**EXERCISE DESCRIPTION**
Going from the line that contains "Where should I click to: Close" down to the last line in the listing below, reproduce every line exactly and include no others.

[RECORDS TO PROCESS — start]

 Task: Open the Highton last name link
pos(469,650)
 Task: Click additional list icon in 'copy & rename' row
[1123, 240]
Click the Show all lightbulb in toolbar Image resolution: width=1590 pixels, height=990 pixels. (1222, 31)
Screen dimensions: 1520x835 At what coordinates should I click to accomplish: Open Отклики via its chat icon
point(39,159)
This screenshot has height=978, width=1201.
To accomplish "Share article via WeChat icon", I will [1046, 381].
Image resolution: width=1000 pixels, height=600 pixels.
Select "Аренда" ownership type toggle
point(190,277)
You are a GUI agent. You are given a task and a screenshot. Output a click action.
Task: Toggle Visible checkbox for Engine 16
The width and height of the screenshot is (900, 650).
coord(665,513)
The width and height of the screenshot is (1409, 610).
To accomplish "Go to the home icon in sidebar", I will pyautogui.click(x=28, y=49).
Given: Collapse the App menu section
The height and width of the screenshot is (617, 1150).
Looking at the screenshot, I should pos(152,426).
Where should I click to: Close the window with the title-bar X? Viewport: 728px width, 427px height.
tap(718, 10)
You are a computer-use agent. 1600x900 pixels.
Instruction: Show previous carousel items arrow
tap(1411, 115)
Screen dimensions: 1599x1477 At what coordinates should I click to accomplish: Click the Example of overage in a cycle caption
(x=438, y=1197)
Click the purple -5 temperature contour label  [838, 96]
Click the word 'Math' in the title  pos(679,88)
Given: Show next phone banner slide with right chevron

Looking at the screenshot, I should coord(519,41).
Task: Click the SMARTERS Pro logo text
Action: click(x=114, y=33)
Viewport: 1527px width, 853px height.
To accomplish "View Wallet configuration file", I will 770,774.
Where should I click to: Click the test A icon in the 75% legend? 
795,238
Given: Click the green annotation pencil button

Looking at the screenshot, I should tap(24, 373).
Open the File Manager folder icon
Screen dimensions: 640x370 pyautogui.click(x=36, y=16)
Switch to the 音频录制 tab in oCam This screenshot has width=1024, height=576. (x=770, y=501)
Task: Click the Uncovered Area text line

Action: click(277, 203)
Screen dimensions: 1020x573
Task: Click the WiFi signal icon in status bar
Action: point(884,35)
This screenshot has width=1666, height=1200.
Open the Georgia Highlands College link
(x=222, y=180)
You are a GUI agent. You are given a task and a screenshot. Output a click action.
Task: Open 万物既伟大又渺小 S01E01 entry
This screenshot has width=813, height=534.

[RECORDS TO PROCESS — finish]

**EXERCISE ANSWER**
Where should I click to: Close the window with the title-bar X? Viewport: 728px width, 427px height.
tap(718, 10)
You are a computer-use agent. 1600x900 pixels.
Instruction: Show previous carousel items arrow
tap(1411, 115)
Screen dimensions: 1599x1477 At what coordinates should I click to accomplish: Click the Example of overage in a cycle caption
(x=438, y=1197)
Click the purple -5 temperature contour label  [838, 96]
Click the word 'Math' in the title  pos(679,88)
Given: Show next phone banner slide with right chevron

Looking at the screenshot, I should coord(519,41).
Task: Click the SMARTERS Pro logo text
Action: click(x=114, y=33)
Viewport: 1527px width, 853px height.
To accomplish "View Wallet configuration file", I will 770,774.
Where should I click to: Click the test A icon in the 75% legend? 
795,238
Given: Click the green annotation pencil button

Looking at the screenshot, I should tap(24, 373).
Open the File Manager folder icon
Screen dimensions: 640x370 pyautogui.click(x=36, y=16)
Switch to the 音频录制 tab in oCam This screenshot has width=1024, height=576. (x=770, y=501)
Task: Click the Uncovered Area text line

Action: click(277, 203)
Screen dimensions: 1020x573
Task: Click the WiFi signal icon in status bar
Action: point(884,35)
This screenshot has width=1666, height=1200.
Open the Georgia Highlands College link
(x=222, y=180)
You are a GUI agent. You are given a task and a screenshot. Output a click action.
Task: Open 万物既伟大又渺小 S01E01 entry
This screenshot has width=813, height=534.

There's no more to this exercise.